• Your assignment:
Reproduce only the lines that run from the line with "Select the Floating Point Score row" to the last line of the material, both ends included, exactly as they appear.

• Data supplied:
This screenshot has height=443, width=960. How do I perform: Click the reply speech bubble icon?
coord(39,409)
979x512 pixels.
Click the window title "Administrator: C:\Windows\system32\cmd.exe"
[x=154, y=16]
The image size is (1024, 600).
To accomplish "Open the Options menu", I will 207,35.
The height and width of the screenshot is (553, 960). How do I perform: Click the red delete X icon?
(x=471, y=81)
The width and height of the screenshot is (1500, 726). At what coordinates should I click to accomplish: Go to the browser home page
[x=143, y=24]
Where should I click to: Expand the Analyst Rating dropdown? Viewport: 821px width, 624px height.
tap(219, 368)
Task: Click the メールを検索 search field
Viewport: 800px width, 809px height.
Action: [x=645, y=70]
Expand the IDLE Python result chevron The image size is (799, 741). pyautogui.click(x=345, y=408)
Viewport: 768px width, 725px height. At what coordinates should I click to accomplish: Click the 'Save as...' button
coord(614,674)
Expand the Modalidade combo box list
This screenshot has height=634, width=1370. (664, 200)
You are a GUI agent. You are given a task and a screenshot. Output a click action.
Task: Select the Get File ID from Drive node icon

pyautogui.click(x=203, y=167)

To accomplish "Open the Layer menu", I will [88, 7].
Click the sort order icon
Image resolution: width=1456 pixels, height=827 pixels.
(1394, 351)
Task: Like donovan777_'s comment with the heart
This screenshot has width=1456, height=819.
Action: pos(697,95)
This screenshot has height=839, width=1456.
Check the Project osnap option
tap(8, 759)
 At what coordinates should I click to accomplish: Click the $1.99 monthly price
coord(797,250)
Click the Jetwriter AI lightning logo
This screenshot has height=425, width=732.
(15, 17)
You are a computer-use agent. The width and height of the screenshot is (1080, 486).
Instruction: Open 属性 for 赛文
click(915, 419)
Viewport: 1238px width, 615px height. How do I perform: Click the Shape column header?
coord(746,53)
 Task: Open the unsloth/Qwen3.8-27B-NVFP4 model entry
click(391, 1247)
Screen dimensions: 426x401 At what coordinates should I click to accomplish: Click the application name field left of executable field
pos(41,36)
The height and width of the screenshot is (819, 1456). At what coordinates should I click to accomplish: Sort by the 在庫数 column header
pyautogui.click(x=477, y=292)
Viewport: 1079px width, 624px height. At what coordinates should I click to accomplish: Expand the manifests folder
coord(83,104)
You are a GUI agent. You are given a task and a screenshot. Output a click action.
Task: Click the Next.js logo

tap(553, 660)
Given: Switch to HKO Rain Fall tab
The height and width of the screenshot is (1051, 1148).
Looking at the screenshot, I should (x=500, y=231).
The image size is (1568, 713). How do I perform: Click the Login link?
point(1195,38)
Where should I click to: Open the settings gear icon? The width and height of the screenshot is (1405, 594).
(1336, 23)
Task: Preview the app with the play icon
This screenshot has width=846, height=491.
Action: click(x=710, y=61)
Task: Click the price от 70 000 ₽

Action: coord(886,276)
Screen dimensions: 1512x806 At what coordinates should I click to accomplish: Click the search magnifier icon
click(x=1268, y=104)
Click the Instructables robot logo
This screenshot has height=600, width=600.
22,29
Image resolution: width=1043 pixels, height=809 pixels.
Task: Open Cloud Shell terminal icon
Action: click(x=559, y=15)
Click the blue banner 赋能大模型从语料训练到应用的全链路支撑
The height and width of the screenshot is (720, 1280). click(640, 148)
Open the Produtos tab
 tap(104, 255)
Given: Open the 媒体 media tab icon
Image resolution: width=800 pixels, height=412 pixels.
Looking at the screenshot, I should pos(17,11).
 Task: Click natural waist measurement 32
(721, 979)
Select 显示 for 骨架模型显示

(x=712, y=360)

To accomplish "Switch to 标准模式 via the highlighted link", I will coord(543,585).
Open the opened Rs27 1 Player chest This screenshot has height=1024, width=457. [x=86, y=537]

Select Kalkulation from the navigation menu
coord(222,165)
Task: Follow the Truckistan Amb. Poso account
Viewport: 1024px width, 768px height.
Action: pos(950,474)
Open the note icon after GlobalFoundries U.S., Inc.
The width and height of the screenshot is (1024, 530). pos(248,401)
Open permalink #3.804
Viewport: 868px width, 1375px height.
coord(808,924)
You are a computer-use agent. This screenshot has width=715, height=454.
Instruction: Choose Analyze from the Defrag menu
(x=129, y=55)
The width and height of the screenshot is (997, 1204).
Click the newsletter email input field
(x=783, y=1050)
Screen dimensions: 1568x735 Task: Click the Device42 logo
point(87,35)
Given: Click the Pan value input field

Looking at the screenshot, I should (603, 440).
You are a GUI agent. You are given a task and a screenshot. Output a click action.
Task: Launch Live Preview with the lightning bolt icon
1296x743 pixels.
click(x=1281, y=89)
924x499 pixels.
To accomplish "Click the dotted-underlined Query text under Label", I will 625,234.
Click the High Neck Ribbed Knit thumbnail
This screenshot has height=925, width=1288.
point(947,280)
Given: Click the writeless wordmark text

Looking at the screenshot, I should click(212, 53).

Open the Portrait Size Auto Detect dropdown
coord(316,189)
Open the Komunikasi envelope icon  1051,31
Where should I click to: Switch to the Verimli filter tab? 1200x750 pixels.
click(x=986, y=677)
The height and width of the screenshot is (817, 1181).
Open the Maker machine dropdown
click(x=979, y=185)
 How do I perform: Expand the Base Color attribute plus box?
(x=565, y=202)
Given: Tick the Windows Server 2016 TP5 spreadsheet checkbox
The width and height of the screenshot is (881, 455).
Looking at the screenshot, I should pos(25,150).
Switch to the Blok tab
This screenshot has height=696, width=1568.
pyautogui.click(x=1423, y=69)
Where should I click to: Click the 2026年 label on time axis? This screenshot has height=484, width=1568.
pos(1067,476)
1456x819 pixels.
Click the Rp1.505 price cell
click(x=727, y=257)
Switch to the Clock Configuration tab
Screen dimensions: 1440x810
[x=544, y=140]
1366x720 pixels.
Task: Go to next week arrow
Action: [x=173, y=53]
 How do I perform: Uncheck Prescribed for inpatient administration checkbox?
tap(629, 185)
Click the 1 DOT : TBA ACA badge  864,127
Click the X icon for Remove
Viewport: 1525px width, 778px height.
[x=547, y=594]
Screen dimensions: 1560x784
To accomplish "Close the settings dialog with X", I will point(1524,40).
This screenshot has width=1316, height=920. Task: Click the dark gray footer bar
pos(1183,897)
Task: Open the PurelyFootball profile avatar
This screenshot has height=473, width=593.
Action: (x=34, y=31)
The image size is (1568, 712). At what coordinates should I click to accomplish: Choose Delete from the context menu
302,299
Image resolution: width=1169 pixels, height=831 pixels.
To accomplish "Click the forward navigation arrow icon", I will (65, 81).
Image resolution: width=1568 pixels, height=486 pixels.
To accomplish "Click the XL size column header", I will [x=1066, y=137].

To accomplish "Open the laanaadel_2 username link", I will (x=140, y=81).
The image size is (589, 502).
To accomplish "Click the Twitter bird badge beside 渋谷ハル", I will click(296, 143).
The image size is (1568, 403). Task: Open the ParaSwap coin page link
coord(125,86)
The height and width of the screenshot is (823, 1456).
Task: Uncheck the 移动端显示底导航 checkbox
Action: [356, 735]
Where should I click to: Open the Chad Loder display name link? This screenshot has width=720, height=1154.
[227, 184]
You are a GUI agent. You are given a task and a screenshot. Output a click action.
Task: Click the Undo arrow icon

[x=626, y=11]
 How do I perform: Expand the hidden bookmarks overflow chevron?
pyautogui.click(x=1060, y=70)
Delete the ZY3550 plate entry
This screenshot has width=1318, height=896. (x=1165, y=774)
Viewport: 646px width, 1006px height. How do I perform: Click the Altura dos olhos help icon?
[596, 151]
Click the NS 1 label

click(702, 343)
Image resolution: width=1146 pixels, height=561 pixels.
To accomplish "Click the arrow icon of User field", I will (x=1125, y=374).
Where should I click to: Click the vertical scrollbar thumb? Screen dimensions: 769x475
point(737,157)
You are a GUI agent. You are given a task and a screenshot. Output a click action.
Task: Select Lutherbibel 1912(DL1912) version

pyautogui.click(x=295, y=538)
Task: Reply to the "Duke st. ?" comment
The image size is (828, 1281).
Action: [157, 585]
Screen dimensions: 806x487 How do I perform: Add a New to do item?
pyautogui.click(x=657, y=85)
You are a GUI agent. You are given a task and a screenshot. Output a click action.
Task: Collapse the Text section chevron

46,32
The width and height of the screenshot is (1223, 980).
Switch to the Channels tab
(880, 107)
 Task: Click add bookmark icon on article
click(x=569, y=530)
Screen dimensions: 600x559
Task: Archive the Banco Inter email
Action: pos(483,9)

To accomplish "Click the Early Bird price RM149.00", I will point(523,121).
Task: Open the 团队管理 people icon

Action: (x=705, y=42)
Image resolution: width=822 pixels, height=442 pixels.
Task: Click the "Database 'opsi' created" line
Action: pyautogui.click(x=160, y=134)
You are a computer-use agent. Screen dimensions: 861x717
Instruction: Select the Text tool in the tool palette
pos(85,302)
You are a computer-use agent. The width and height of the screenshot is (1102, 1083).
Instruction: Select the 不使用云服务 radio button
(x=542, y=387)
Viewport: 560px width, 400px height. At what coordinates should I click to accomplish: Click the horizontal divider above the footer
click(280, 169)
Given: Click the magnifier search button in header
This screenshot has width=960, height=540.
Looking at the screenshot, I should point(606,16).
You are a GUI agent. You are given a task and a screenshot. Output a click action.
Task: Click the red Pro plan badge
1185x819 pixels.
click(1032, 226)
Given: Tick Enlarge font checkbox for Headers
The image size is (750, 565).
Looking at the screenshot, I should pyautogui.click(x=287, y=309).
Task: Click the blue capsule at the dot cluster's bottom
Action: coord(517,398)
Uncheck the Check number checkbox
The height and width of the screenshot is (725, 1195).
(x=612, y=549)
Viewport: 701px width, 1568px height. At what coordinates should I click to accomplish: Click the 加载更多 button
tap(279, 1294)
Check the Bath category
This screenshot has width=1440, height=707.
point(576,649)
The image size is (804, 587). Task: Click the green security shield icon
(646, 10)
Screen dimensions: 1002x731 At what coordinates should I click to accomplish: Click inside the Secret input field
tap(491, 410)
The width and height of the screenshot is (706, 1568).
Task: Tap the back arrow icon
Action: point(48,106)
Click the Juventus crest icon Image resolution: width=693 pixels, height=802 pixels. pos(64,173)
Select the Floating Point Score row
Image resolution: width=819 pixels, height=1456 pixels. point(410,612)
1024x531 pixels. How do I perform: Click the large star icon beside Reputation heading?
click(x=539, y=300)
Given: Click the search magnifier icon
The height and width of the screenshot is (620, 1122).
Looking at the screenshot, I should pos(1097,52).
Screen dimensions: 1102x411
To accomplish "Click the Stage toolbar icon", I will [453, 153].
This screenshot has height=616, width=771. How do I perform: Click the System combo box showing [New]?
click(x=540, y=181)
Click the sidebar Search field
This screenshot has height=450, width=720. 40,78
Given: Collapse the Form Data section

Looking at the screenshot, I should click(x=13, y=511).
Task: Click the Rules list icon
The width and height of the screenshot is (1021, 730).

• Task result:
Select the Floating Point Score row
Image resolution: width=819 pixels, height=1456 pixels. point(410,612)
1024x531 pixels. How do I perform: Click the large star icon beside Reputation heading?
click(x=539, y=300)
Given: Click the search magnifier icon
The height and width of the screenshot is (620, 1122).
Looking at the screenshot, I should pos(1097,52).
Screen dimensions: 1102x411
To accomplish "Click the Stage toolbar icon", I will [453, 153].
This screenshot has height=616, width=771. How do I perform: Click the System combo box showing [New]?
click(x=540, y=181)
Click the sidebar Search field
This screenshot has height=450, width=720. 40,78
Given: Collapse the Form Data section

Looking at the screenshot, I should click(x=13, y=511).
Task: Click the Rules list icon
The width and height of the screenshot is (1021, 730).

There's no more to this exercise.